Acceptance crew ensures flight safety for Air Force
by Cassandra Locke
Defense Contract Management Agency Public Affairs
10/16/2009 - PRINCE GEORGE, Va. (AFNS) -- Whenever Boeing officials roll a new C-17 Globemaster III off the plant in Long Beach, Calif., Tech. Sgt. Sidney De Leon and his team have to make sure it's ready for the Air Force to fly it.
"The Air Force expects to receive a perfect product, and it is up to us to identify and correct any problems before we accept the aircraft for delivery to the C-17 fleet," said Sergeant De Leon, a C-17 acceptance loadmaster.
The idea is for the crew to recognize those troubles at the plant, fix it, and deliver it to Air Mobility Command officials.
"We inspect every single switch, button, system, etc. Once all that is done, we do engine runs to make sure the engines are up to par," Sergeant De Leon said.
Once they complete all the ground checks, they taxi to the runway to do a reject takeoff to make sure the brakes work. After that, they take off for the very first time.

* [TO DO]:
a. According to the article on the C-17 acceptance crew, what is Sidney De Leon's job?
b. Carry on the article on the C-17 acceptance crew from its last sentence.
The listing after this point is separate material and has no connection to the article.

* [SUPPLIED MATERIAL]:
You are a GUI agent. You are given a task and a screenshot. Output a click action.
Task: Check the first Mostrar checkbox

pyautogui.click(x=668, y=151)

* [RESULTS OF THE EXERCISE]:
a. He is a C-17 acceptance loadmaster.

b.
"Most people would be amazed at the problems a single loose screw can cause. Our job is to fly these airplanes with the understanding that there may be problems encountered while we're airborne," Sergeant De Leon said.
The flight crew usually flies about five hours performing various critical aircraft systems checks in-flight. Some of those include shutting down engines in-flight, dropping the landing gear manually, validating the stall warning system, and whatever else needs to be done to ensure the aircraft is safe. Once the airplane passes all the inspections the pilot and the loadmaster sign a book certifying the airplane is ready to be flown by the Air Force and Boeing C-17 customers.
"It is a very unique job within the military," Sergeant De Leon said. "There are only four of us in the entire Air Force that do this job and I'm one of them."
He said this particular job is considered a special duty assignment and those considered for the position need to be highly qualified as an instructor/evaluator C-17 loadmaster, typically with a minimum of 3,000 flying hours of experience. He said applicants need to be C-17 airdrop qualified and be joint airdrop inspector rated.
"This position gives me another perspective about how the Air Force and the civilian sector are tied together," Sergeant De Leon said. "It takes a team effort to produce and verify the capabilities of the C-17. Once we deliver a new jet, they are immediately being used to transport military troops and cargo worldwide, including wounded Soldiers out of hostile locations to medical facilities at a moment's notice."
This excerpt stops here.